3D Audio – beeindruckend und aufschlussreich. Aber auch praxistauglich?

Der BACCH® Stereo Purifier (BACCH-SP) ist ein Digital-Audio-Prozessor, der echten 3D Klang über konventionelle Lautsprecher verspricht. Die Technik wurde von Edgar Choueiri, Professor an der Princton University entwickelt. Mit dem BACCH-SP Prozessor steht die Technik auch für die Heimanwendung zur Verfügung.

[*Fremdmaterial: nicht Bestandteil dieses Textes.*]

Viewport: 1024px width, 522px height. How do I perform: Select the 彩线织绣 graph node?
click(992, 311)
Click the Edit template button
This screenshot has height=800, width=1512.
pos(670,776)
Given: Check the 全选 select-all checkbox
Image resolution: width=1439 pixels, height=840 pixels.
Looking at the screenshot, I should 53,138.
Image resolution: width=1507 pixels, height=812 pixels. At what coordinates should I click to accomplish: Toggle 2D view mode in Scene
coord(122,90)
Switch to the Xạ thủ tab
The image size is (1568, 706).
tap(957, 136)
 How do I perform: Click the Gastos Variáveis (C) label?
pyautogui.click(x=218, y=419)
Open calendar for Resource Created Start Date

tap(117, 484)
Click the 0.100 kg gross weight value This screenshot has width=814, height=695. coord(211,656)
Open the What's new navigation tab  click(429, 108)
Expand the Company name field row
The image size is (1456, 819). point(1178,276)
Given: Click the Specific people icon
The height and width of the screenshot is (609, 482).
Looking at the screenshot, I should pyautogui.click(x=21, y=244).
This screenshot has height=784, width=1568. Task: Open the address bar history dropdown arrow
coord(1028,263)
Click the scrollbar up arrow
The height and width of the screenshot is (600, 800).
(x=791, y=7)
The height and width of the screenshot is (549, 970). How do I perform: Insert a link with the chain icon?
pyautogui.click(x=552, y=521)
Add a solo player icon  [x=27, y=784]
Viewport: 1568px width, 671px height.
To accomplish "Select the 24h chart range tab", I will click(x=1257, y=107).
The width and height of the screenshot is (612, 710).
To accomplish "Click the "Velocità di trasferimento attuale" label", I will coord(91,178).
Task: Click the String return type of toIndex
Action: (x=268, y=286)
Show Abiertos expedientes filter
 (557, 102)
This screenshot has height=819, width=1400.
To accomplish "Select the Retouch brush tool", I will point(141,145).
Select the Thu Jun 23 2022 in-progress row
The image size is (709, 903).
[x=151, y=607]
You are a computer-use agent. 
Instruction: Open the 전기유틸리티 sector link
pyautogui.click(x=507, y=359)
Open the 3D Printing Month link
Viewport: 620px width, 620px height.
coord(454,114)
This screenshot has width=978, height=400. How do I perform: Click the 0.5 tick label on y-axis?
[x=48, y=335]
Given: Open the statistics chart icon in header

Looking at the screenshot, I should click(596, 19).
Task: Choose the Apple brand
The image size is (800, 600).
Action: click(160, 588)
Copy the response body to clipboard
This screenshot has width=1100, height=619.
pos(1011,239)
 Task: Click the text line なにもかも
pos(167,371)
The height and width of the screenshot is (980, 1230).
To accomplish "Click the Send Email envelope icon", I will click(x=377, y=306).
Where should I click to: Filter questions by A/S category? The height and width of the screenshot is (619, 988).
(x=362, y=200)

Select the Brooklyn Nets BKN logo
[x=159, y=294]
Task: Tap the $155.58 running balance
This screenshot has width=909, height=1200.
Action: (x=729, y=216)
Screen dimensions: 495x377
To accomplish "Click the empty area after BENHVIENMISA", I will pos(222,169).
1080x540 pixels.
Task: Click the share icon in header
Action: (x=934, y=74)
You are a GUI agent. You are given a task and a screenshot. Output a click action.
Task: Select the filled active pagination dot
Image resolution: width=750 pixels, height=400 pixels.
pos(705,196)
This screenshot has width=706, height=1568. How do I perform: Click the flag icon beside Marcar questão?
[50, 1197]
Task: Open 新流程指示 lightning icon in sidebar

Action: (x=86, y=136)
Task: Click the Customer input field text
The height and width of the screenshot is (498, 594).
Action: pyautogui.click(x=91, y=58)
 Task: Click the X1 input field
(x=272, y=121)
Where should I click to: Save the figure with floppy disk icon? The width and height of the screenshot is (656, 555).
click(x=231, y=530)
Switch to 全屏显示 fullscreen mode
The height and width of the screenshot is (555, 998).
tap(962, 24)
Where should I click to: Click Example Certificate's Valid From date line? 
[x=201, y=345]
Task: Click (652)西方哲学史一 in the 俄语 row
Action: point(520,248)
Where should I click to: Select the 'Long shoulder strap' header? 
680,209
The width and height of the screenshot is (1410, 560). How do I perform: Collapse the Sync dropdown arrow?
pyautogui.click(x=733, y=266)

Choueiri demonstrierte die Wirkungsweise seiner Theorie mit einer aufwändigen und eindrucksvollen Inszenierung. Protagonisten waren, neben dem ngagierten Präsentator Choueiri, ein Audio System mit zwei Lautsprechern, ein Streichtrio und der STEREO Chefredakteur Matthias Böde. Letzterem kam die „passive“ Aufgabe als Referenzhörer und Träger für die Kunstkopfmikrofonie zu. Wobei Kunstkopf im konkreten Fall natürlich nicht zutreffend ist, aber das Aufnahmeprinzip verdeutlicht.

Die drei jungen Musikerinnen des Streichtrios platzierten sich vor und zwischen den Lautsprechern. Matthias Böde bekam zwei InEar-Mikrofone in die Ohren gestöpselt. Der Infrarotsensor vor Böde erfasste die Kopfposition des Referenzhörers (siehe Grafik unten).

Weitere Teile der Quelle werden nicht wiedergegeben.